(Click-target data)
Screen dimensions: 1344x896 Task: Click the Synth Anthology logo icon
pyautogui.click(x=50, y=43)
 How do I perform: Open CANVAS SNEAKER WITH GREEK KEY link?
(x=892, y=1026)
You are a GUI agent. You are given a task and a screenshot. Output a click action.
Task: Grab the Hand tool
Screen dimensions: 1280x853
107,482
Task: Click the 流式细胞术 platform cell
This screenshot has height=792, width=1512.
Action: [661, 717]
==
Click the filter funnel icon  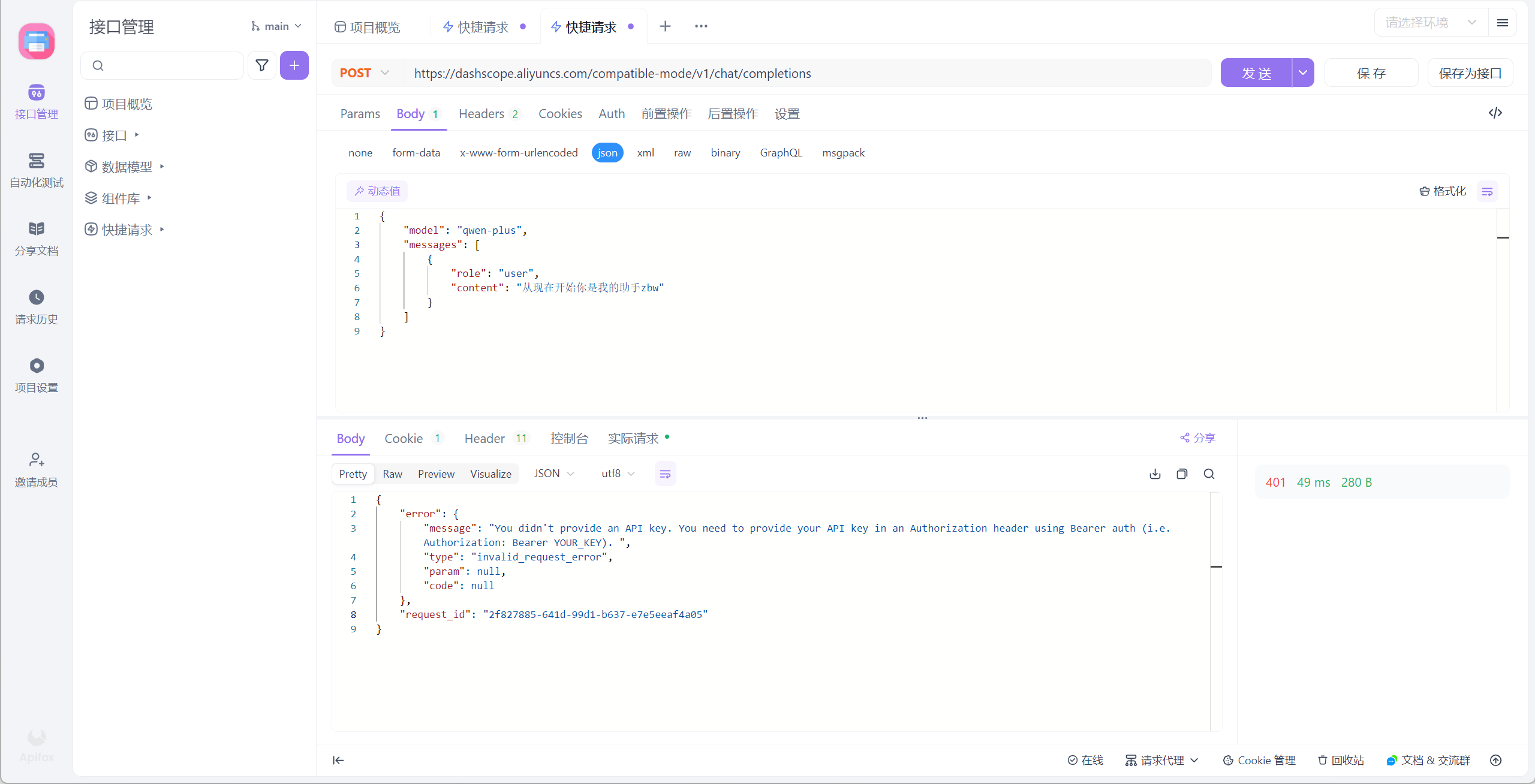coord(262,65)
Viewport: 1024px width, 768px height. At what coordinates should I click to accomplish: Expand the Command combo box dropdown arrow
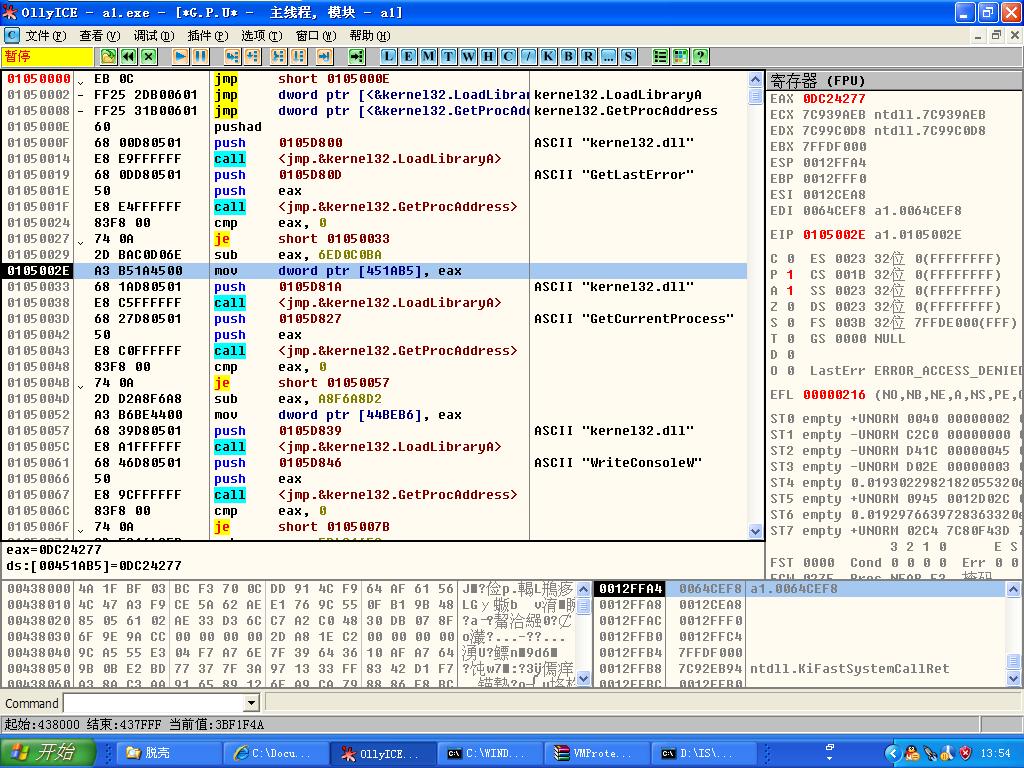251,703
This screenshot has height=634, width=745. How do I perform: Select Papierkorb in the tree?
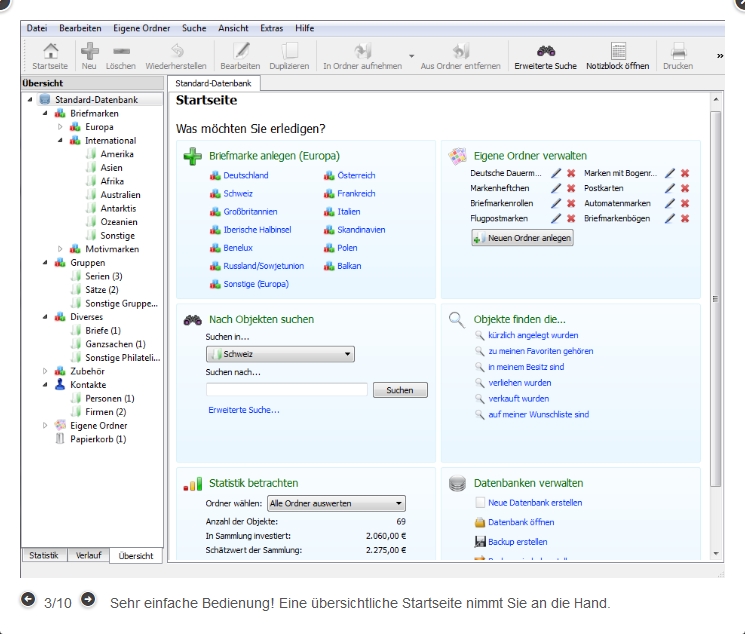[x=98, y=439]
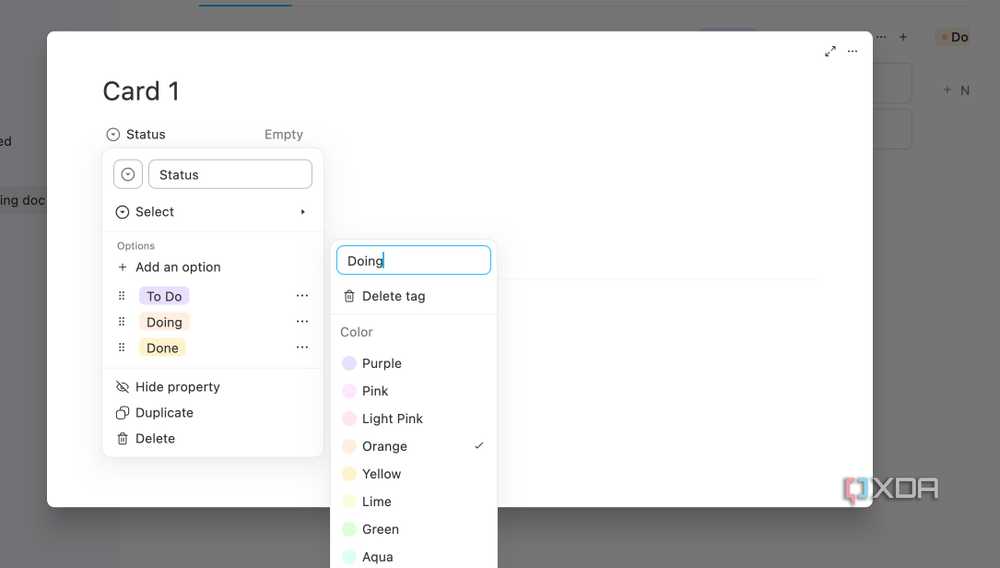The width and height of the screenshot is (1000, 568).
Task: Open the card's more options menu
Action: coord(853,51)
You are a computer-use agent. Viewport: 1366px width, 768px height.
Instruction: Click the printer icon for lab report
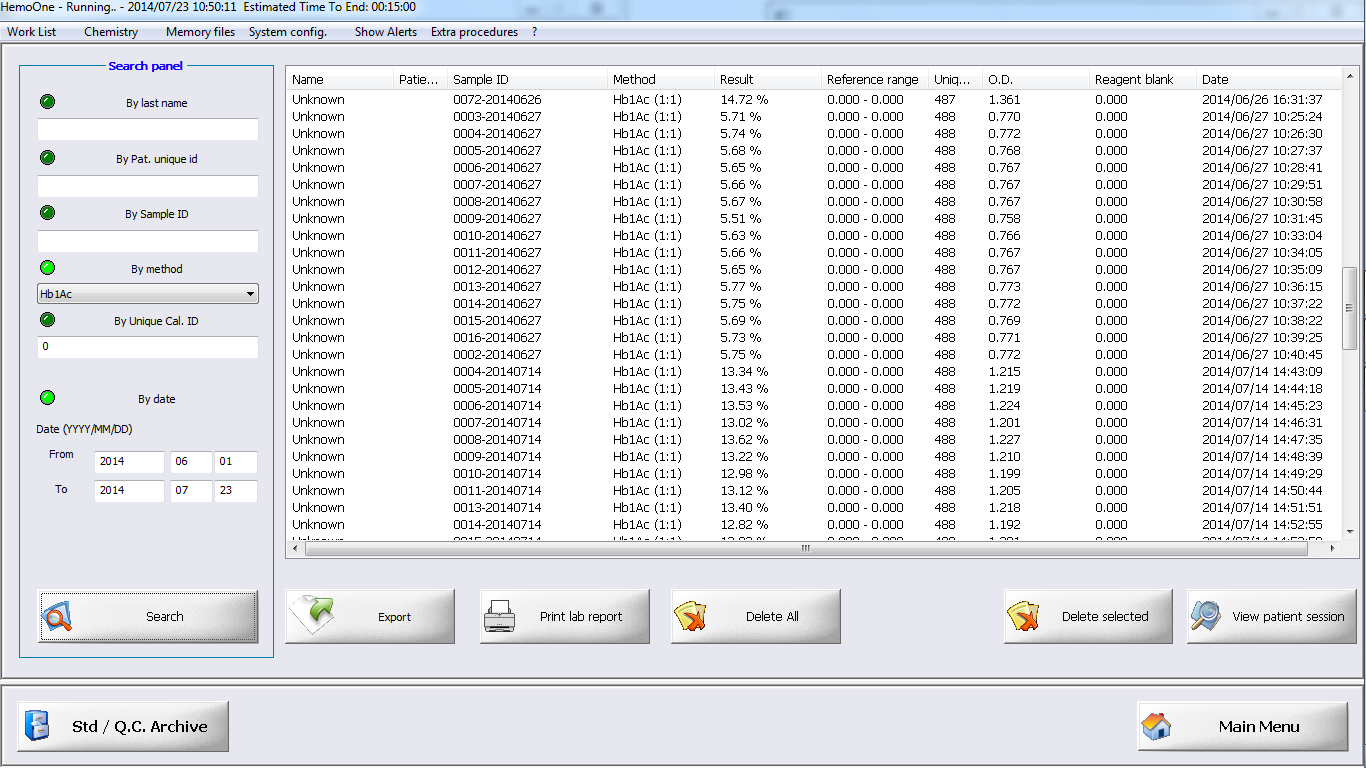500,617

REQUIRED WORK: Write out again everything from the line containing "How do I perform: Open" down to the line containing "Action: [661, 717]", both lines included and the requests kept, but shift each coordinate in the answers by -35. Leave out all other entries.

SOLUTION:
 How do I perform: Open CANVAS SNEAKER WITH GREEK KEY link?
(x=857, y=991)
You are a GUI agent. You are given a task and a screenshot. Output a click action.
Task: Grab the Hand tool
Screen dimensions: 1280x853
72,447
Task: Click the 流式细胞术 platform cell
This screenshot has height=792, width=1512.
Action: [626, 682]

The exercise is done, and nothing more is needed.